Once we introduce our abstract Query base class and derive each of the query types from it, creating an inheritance hierarchy, we can reduce our four functions to a single instance:

class testQuery
{
    public static void eval_print( Query q )
      { q.eval(); q.print_solution(); }

    public static void Main()
    {
      NameQuery nq1 = new NameQuery( "Mason" );
      NameQuery nq2 = new NameQuery( "Dixon" );
      AndQuery  aq  = new AndQuery( nq1, nq2 );
      OrQuery   oq  = new OrQuery( nq1, nq2 );
      NotQuery  nq  = new NotQuery( nq1, nq2 );

      // OK: automatic conversion from a
      //     derived class to its base class

      eval_print( nq1 );   eval_print( aq );
      eval_print( nq );    eval_print( oq );

      // error: string is not derived from Query;
      //        no conversion
      eval_print( "MasonDixon" );
    }
}

A derived class is implicitly converted into an object of its base class when necessary, such as when we invoke eval_print(). However, when we attempt to assign a string object to the Query base-class object, the assignment fails. There is no relationship between the Query and string types.

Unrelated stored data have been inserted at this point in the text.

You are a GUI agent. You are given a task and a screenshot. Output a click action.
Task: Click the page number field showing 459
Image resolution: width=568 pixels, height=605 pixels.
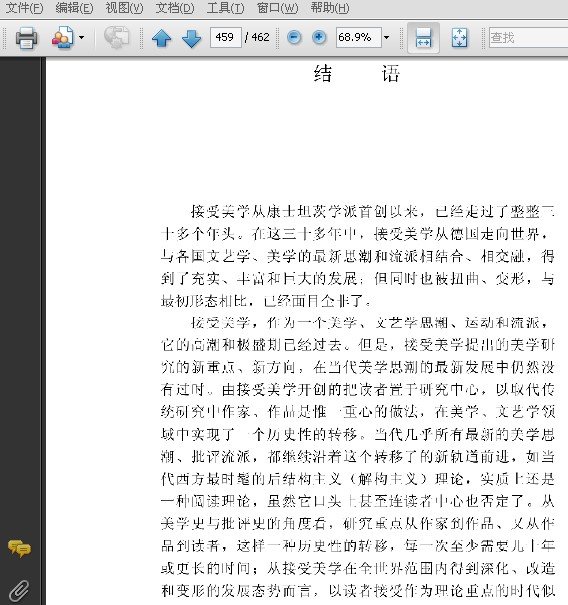pos(226,37)
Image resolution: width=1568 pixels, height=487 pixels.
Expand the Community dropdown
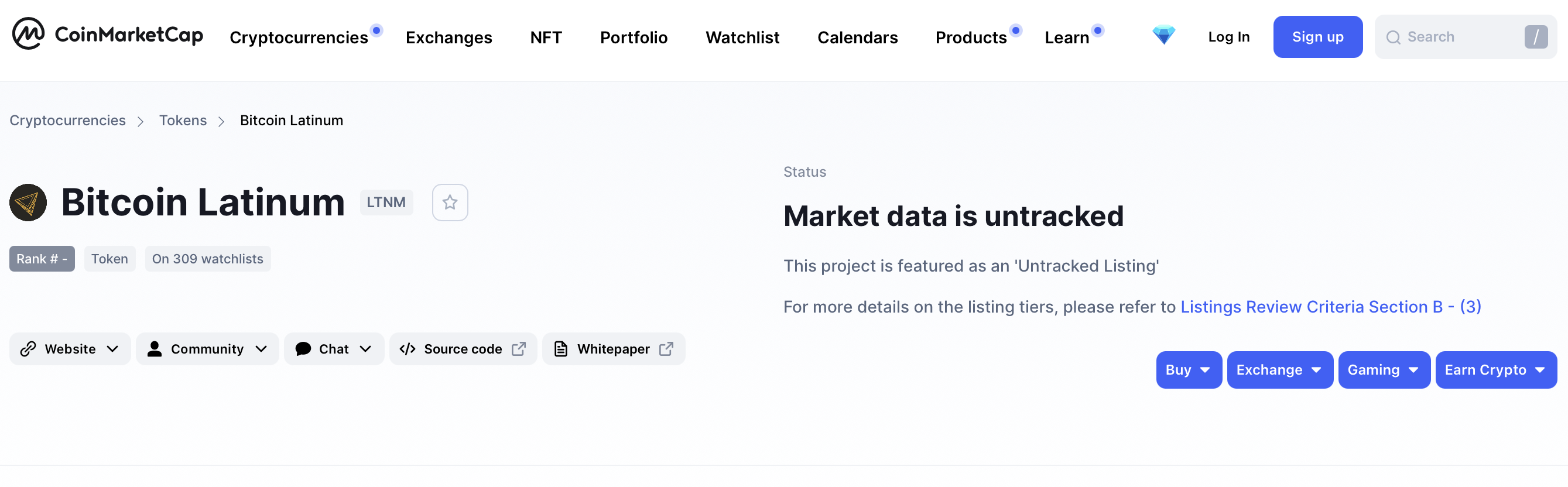pos(207,349)
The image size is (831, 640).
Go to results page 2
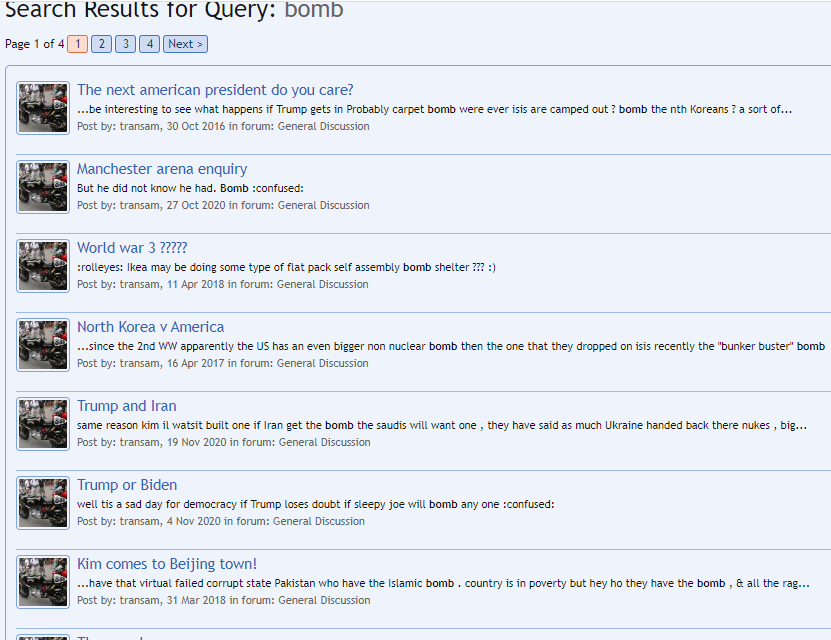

What would you expect to happen if we assign two derived-class instances of a common base class to one another—for example, an OrQuery object to an object of type AndQuery? Once again, the assignment fails; no special relationship is defined between the derived classes of a common subtype.

Inheritance solves the problem of transparently referring to a family of types. However, it does not solve the problem of transparently programming these types; for this we need dynamic binding. Through dynamic binding, the invocation of eval() through the Query object, q.eval(), invokes the eval() function associated with the actual derived-class object to which q refers rather than the instance associated with the Query class.

By default, a member function is resolved through static binding—that is, at compile time based on the type of object through which the method is invoked. In other words, by default, q.eval() invokes the eval() method of q's class type, which is Query.

To have a member function resolved through dynamic binding—that is, during runtime on the basis of the type of the object referred to—we must explicitly label the member function as virtual. Otherwise it is treated as nonvirtual. One part of object-oriented design under C# is deciding whether a base-class member function should be identified as virtual. (Note that static member functions do not support dynamic binding. The reason is that a static member function is not invoked through a class object.)

The design of an inheritance hierarchy, such as our Query class hierarchy, requires two primary design steps: (1) factoring a set of shared operations into an abstract base-class interface, and (2) deciding which of those methods (perhaps all) require dynamic binding. Before we turn to the design and implementation of that hierarchy, we need to step back a moment and reexamine the C# unified type system.